--- PASSAGE FOR REVIEW ---
Btw, taken literally you have not found the order of b yet.
What you found is a power of b that brings b to the identity.
So the actual order of b is at most 31.
To finish things neatly, you should proof that it has to be exactly 31.
Can you?
(Same thing for the order of "ba", where you actually concluded an order of 5 prematurely, but I didn't want to nitpick at the time.)

 

[xcr]

I would just need to show that (ab)^m, where m=1,2,3,4 does not equal e. So just show that (ab)¹≠e, (ab)²=a(ba)b≠e, (ab)³=a(ba)²b≠e, (ab)⁴=a(ba)³b≠e.

 

[I like Serena]

Yes, but for (ba)^m instead of (ab)^m.

To make it easier, consider that the order of (ba) has to divide 5, so it can't be 2,3, or 4.
That leaves the question whether it's possible that ba=e...?

 

[xcr]

Well if (ba)=e, then (ba)²=(ba)(ba)=ee=e, which is not true. Therefore ba≠e

 

[I like Serena]

I'm afraid it's still possible that (ba)²=e at this stage.

 

[xcr]

I thought that since 2,3, and 4 did not divide 5 that the could not be the order?

 

[I like Serena]

Indeed, but you should realize why.
--- COLLECTED DATA ---
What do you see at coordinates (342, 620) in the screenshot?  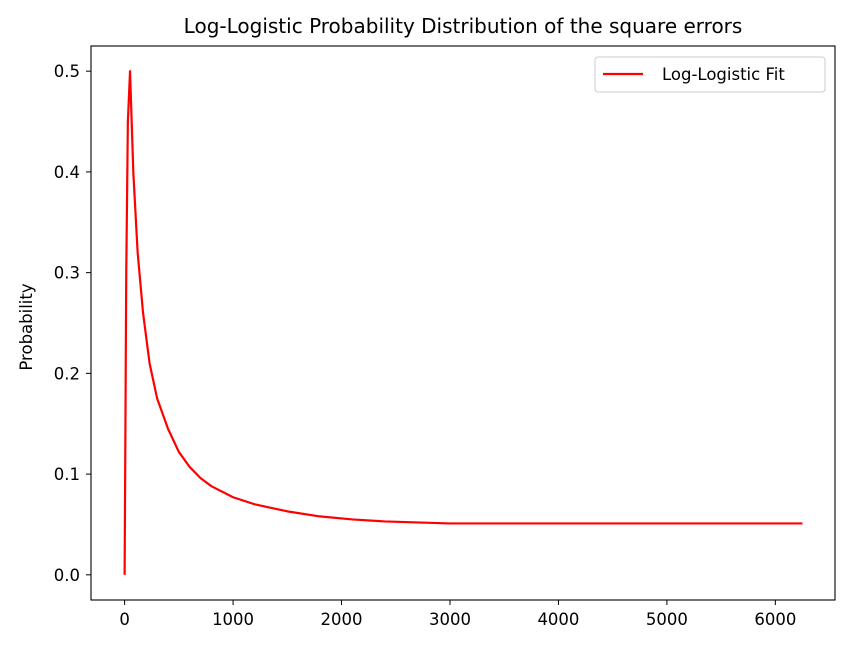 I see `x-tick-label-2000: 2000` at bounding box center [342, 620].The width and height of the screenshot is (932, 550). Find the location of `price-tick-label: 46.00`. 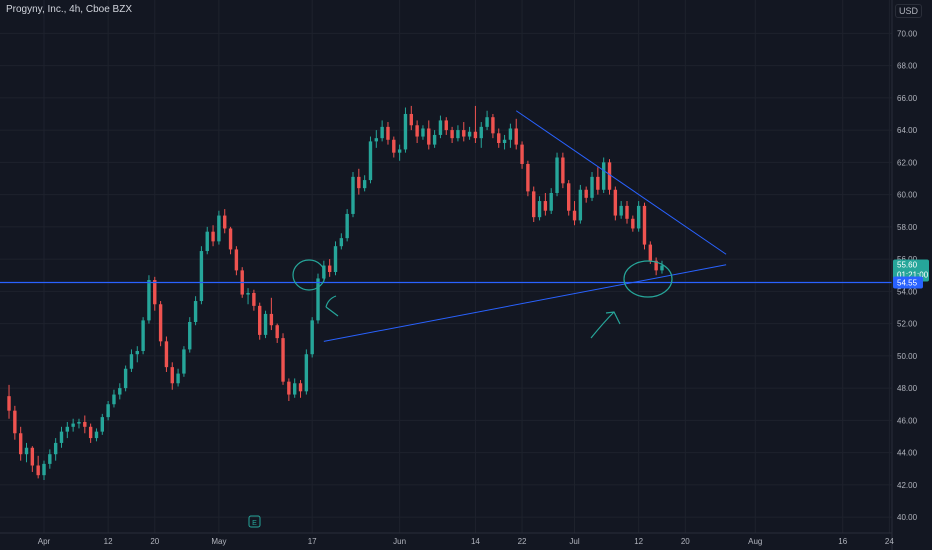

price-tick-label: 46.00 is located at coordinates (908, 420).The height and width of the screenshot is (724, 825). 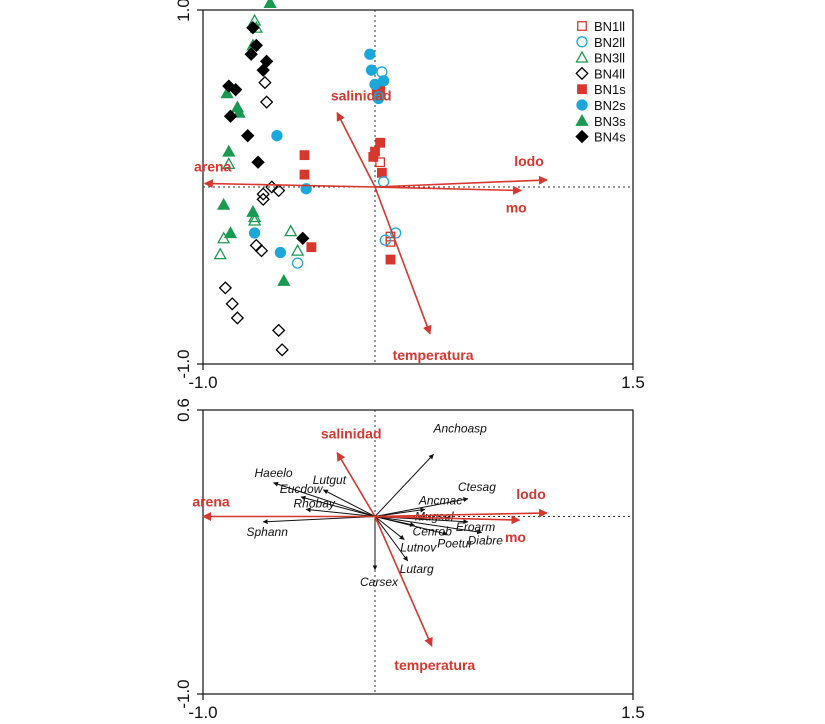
---
▶ _TASK ITEM A_
In the forum thread about the order of group elements, which values does it say the order of (ba) can't be? List them all.
▶ _TASK ITEM B_
In the forum thread about the order of group elements, what is the most the order of b can be?
▶ _TASK ITEM C_
Write the next part of the forum thread about the order of group elements, picking up after its last post.

▶ _RESPONSE AREA A_
2, 3, 4

▶ _RESPONSE AREA B_
The order of b is at most 31.

▶ _RESPONSE AREA C_
The order is the lowest power to yield identity.
If that were for instance 2, then the power 5 could not be identity.
But the order could still be 1, in which case all powers 2,3,4,5 are identity.

 

[xcr]

Ok, so ba≠e because then a must equal e and b must equal e, which cannot be true because of our assumptions

 

[I like Serena]

Close... but how did you get that a must be equal to e?

 

[Deveno]

Ok, so ba≠e because then a must equal e and b must equal e, which cannot be true because of our assumptions

if ba = e, what happens when you multiply both sides of this equation by a⁴?

if b is any power of a, say b = a^m, show that b⁵ = e.

why is this a contradiction?

 

[xcr]

If you multiply both sides by a⁴ on the right, you get b=a⁴, so I see now that there is a possibility that ba=e where a and b do not equal e. But if you do b=a^m, then b⁵=(a^m)⁵=a^5m=(a⁵)^m=e^m=e. Not sure if this is correct but I'd say that this is a contradiction because 5 does not divide 31 and we proved earlier that b³¹=e.

 

[I like Serena]

I'm afraid you are doing things out of order.

The proof that (ba) has order 5 is earlier in the proof, and indeed is used to prove that b³¹=e.
So you can't use it the other way around.

You also haven't proven yet that b⁵≠e.

 

[Deveno]

what you HAVE established, is that:

ba = b^-1ab.

so what happens if b^-1ab = e?

(conjugates really do have the same order, it is never just the case that the order of gxg^-1 merely divides the order of x or vice versa).

so if (ba)⁵ = e and ba ≠ e, then the order of ba is some positive integer that divides 5 which is not 1, so...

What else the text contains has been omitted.